*掲載文*:
※ ※ ※
公開. 更新. 投稿者:糖尿病.この記事は約3分33秒で読めます.
11,303 ビュー. カテゴリ:インスリンアスパルト
2020年6月現在、超速効型インスリン製剤として、ノボラピッド(インスリンアスパルト)、ヒューマログ(インスリンリスプロ)、ルムジェブ(インスリンリスプロ)、アピドラ(インスリングルリジン)と、フィアスプ(インスリンアスパルト)がある。
フィアスプはノボラピッドと同じインスリンアスパルトである。
フィアスプの添付文書に以下のように記載されている。
本剤は、ノボラピッド注より作用発現が速いため、食事開始時(食事開始前の2分以内)に投与すること。また、食事開始後の投与の場合は、食事開始から20分以内に投与すること。
ノボラピッドより早く効く。
フィアスプは添加剤にニコチン酸アミドを配合することで、血糖降下作用がより速く発現するように設計されている。
※ ※ ※
*問題 1*:
掲載文の「11,303 ビュー. カテゴリ:インスリンアスパルト」から「ノボラピッドより早く効く。」までの部分を、そのまま書き写してください。
*問題 2*:
掲載文を読んで、次の問いに答えてください。
(a) フィアスプを食事開始後に投与する場合、食事開始から何分以内に投与することになっていますか。
(b) フィアスプの添加剤に配合されているものは何ですか。
(c) ルムジェブの成分名は何と書かれていますか。
*問題 3*:
掲載文で、2020年6月現在の超速効型インスリン製剤として挙げられている製剤名をすべて書き出してください。
データの中身はこの掲載文とは関係がありません。

*提供データ*:
※ ※ ※
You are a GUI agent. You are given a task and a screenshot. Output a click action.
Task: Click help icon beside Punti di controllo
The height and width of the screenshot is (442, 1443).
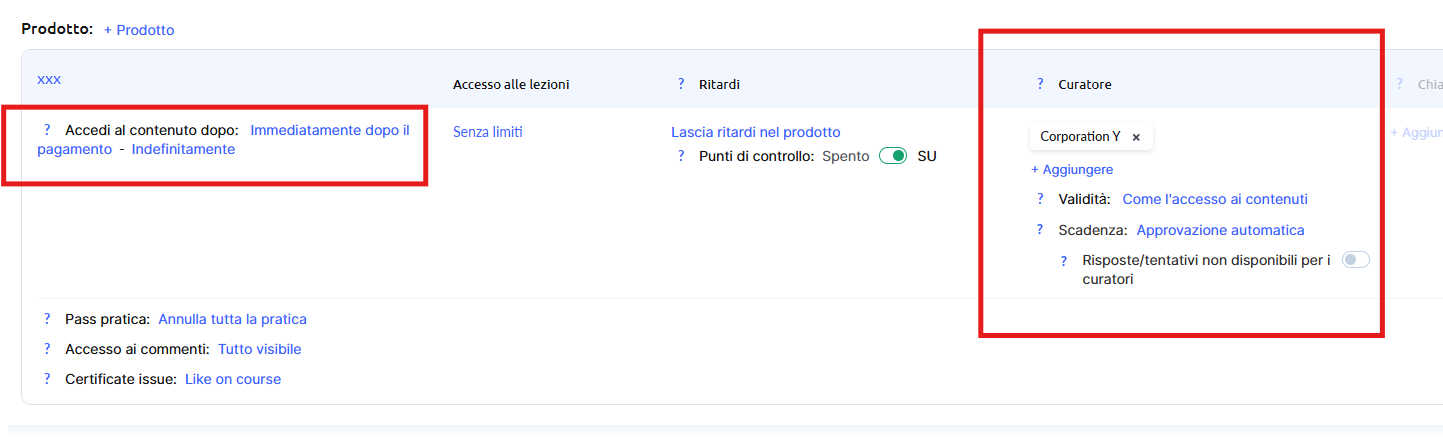coord(681,156)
※ ※ ※
*解答欄 1*:
11,303 ビュー. カテゴリ:インスリンアスパルト
2020年6月現在、超速効型インスリン製剤として、ノボラピッド(インスリンアスパルト)、ヒューマログ(インスリンリスプロ)、ルムジェブ(インスリンリスプロ)、アピドラ(インスリングルリジン)と、フィアスプ(インスリンアスパルト)がある。
フィアスプはノボラピッドと同じインスリンアスパルトである。
フィアスプの添付文書に以下のように記載されている。
本剤は、ノボラピッド注より作用発現が速いため、食事開始時(食事開始前の2分以内)に投与すること。また、食事開始後の投与の場合は、食事開始から20分以内に投与すること。
ノボラピッドより早く効く。

*解答欄 2*:
(a) 20分以内
(b) ニコチン酸アミド
(c) インスリンリスプロ

*解答欄 3*:
ノボラピッド、ヒューマログ、ルムジェブ、アピドラ、フィアスプ